## TASK BRIEF
Beneath this instruction is a listing; print exactly the lines in it starting at the line that contains "Contact Us (402, 16)" and going through the line that contains "Never Stop Dreaming – Boys (470, 2269)".
::::::::
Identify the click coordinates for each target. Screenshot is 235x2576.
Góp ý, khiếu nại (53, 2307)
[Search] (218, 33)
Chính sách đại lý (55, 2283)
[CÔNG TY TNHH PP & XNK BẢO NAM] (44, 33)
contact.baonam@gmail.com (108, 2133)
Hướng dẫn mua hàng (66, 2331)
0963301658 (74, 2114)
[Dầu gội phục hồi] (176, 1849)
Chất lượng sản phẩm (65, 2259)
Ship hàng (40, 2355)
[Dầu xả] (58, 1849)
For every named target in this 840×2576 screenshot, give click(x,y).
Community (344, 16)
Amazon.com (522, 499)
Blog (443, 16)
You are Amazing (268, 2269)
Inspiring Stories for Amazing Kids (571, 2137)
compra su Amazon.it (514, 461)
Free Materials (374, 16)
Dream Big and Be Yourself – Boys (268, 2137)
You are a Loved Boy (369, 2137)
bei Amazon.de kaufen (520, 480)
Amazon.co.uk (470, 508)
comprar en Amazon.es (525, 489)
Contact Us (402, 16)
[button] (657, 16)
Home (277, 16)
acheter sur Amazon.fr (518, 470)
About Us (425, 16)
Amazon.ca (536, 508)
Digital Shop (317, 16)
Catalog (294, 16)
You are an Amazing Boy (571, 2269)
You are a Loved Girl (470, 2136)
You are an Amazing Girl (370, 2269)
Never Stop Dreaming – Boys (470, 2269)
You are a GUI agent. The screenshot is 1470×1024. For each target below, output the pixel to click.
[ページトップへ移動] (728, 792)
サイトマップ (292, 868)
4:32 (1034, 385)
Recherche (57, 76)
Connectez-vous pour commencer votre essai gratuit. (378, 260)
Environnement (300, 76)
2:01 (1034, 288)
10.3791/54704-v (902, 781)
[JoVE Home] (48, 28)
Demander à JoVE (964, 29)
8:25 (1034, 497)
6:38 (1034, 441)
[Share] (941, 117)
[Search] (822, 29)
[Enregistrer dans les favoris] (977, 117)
::::::::
## OUTPUT BELOW
Contact Us (402, 16)
[button] (657, 16)
Home (277, 16)
acheter sur Amazon.fr (518, 470)
About Us (425, 16)
Amazon.ca (536, 508)
Digital Shop (317, 16)
Catalog (294, 16)
You are an Amazing Boy (571, 2269)
You are a Loved Girl (470, 2136)
You are an Amazing Girl (370, 2269)
Never Stop Dreaming – Boys (470, 2269)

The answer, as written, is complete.